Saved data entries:
┏━━
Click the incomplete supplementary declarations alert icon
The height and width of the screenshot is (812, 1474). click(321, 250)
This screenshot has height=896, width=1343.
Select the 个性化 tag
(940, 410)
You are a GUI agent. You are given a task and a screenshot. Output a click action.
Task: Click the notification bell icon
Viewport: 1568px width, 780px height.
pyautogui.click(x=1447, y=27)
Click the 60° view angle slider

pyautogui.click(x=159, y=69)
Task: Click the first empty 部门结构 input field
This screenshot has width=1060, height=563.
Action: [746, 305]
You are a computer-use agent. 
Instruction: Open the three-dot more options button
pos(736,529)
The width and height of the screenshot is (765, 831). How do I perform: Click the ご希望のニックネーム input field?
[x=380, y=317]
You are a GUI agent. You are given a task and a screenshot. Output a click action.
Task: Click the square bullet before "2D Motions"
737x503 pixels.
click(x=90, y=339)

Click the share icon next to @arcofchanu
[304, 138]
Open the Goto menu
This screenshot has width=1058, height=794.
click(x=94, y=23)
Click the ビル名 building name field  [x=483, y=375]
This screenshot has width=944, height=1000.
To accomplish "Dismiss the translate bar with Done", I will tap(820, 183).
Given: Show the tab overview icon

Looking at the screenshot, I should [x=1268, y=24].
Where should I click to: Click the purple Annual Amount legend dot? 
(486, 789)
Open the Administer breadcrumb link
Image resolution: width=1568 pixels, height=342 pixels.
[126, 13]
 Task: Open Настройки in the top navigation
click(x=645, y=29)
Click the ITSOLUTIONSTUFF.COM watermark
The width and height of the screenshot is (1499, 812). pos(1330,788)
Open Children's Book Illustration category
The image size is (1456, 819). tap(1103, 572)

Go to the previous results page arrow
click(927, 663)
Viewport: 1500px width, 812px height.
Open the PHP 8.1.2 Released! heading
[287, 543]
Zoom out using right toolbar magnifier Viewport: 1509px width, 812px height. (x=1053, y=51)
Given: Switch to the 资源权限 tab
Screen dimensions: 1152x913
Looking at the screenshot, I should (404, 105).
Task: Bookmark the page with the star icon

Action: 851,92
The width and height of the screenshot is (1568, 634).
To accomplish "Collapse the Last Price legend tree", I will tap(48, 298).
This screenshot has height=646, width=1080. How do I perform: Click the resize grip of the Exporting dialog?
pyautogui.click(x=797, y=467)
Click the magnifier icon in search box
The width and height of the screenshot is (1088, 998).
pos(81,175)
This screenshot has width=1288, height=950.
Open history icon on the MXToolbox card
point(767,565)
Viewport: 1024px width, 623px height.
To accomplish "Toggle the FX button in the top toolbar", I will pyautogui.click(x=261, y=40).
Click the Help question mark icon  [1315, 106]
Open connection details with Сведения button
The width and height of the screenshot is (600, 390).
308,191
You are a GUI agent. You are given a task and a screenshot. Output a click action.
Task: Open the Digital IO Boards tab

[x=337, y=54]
┗━━
**Exercise requirements**: Retype every record above exactly as it appears.

**Exercise solution**:
Click the incomplete supplementary declarations alert icon
The height and width of the screenshot is (812, 1474). click(321, 250)
This screenshot has height=896, width=1343.
Select the 个性化 tag
(940, 410)
You are a GUI agent. You are given a task and a screenshot. Output a click action.
Task: Click the notification bell icon
Viewport: 1568px width, 780px height.
pyautogui.click(x=1447, y=27)
Click the 60° view angle slider

pyautogui.click(x=159, y=69)
Task: Click the first empty 部门结构 input field
This screenshot has width=1060, height=563.
Action: [746, 305]
You are a computer-use agent. 
Instruction: Open the three-dot more options button
pos(736,529)
The width and height of the screenshot is (765, 831). How do I perform: Click the ご希望のニックネーム input field?
[x=380, y=317]
You are a GUI agent. You are given a task and a screenshot. Output a click action.
Task: Click the square bullet before "2D Motions"
737x503 pixels.
click(x=90, y=339)

Click the share icon next to @arcofchanu
[304, 138]
Open the Goto menu
This screenshot has width=1058, height=794.
click(x=94, y=23)
Click the ビル名 building name field  [x=483, y=375]
This screenshot has width=944, height=1000.
To accomplish "Dismiss the translate bar with Done", I will tap(820, 183).
Given: Show the tab overview icon

Looking at the screenshot, I should [x=1268, y=24].
Where should I click to: Click the purple Annual Amount legend dot? 
(486, 789)
Open the Administer breadcrumb link
Image resolution: width=1568 pixels, height=342 pixels.
[126, 13]
 Task: Open Настройки in the top navigation
click(x=645, y=29)
Click the ITSOLUTIONSTUFF.COM watermark
The width and height of the screenshot is (1499, 812). pos(1330,788)
Open Children's Book Illustration category
The image size is (1456, 819). tap(1103, 572)

Go to the previous results page arrow
click(927, 663)
Viewport: 1500px width, 812px height.
Open the PHP 8.1.2 Released! heading
[287, 543]
Zoom out using right toolbar magnifier Viewport: 1509px width, 812px height. (x=1053, y=51)
Given: Switch to the 资源权限 tab
Screen dimensions: 1152x913
Looking at the screenshot, I should (404, 105).
Task: Bookmark the page with the star icon

Action: 851,92
The width and height of the screenshot is (1568, 634).
To accomplish "Collapse the Last Price legend tree", I will tap(48, 298).
This screenshot has height=646, width=1080. How do I perform: Click the resize grip of the Exporting dialog?
pyautogui.click(x=797, y=467)
Click the magnifier icon in search box
The width and height of the screenshot is (1088, 998).
pos(81,175)
This screenshot has width=1288, height=950.
Open history icon on the MXToolbox card
point(767,565)
Viewport: 1024px width, 623px height.
To accomplish "Toggle the FX button in the top toolbar", I will pyautogui.click(x=261, y=40).
Click the Help question mark icon  [1315, 106]
Open connection details with Сведения button
The width and height of the screenshot is (600, 390).
308,191
You are a GUI agent. You are given a task and a screenshot. Output a click action.
Task: Open the Digital IO Boards tab

[x=337, y=54]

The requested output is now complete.